Briefly explain to us Solar as a service model?
Azure offers clean and affordable solar energy to our customers based on the "Solar as a Service" model. Azure designs, finances, executes, operates, and maintains high quality solar power plants for long term periods (15 – 25 years) and assures long term energy pricing and security. Our customers; whether utilities, governments, or commercial entities, enjoy all the economic and societal benefits of renewable power without having to own or operate power plants.
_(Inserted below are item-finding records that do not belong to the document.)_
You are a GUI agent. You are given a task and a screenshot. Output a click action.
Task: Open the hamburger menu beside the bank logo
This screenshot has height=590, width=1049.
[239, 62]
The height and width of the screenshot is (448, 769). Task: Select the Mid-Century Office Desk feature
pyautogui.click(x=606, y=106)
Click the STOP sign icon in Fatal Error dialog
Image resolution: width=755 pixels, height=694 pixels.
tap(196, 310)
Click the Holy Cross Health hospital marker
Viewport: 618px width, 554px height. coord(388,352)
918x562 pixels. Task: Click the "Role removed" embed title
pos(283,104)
When governments, utilities, and commercial customers work with Azure Power, through Solar Power Purchase Agreements (SPPAs), they work with one company that controls the entire execution process, without third party reliance. Some of the companies in the market sell systems outright, making the consumers face the high upfront cost of system and AMCs or O&M headaches. With Azure the consumers only pay a predictable energy bill based on consumption.
Currently, while is there is a lot of interest in the solar sector in India, there are no private companies with MW scale grid interactive experience on the ground in India and who have embraced solar as a service model. At this point of time the biggest differentiator is that we are the first IPP (Independent Power Producer) in the solar sector and therefore no one else has the experience we have on ground in India!
What is the cost of setting up a plant?
The cost of setting up 1 MW plant in India today is about Rs170mn, which can be leveraged at 70% debt and 30% equity, Azure Power is all set to do 100 MW in 3-4 years.
Who are your major clients? Who are some of your competitors?
Azure has tied up with State Governments to set up Power plants. Hence the major clients of Azure as of now are Electricity Departments in States like Punjab, Haryana, Gujarat, Karnataka. They are also in talks with other state governments for setting up solar power plants.
The Solar energy market will be a huge market where many companies will be successful at building solar power plants. We look forward to having competitors that help us to build the solar power sector in India. We believe that have many successful participants will increase the opportunity for all companies and provide better, cleaner power to India more quickly. Some of the main competitors would be power companies like Tata, BHEL, Reliance and other individual start ups like Astonfield.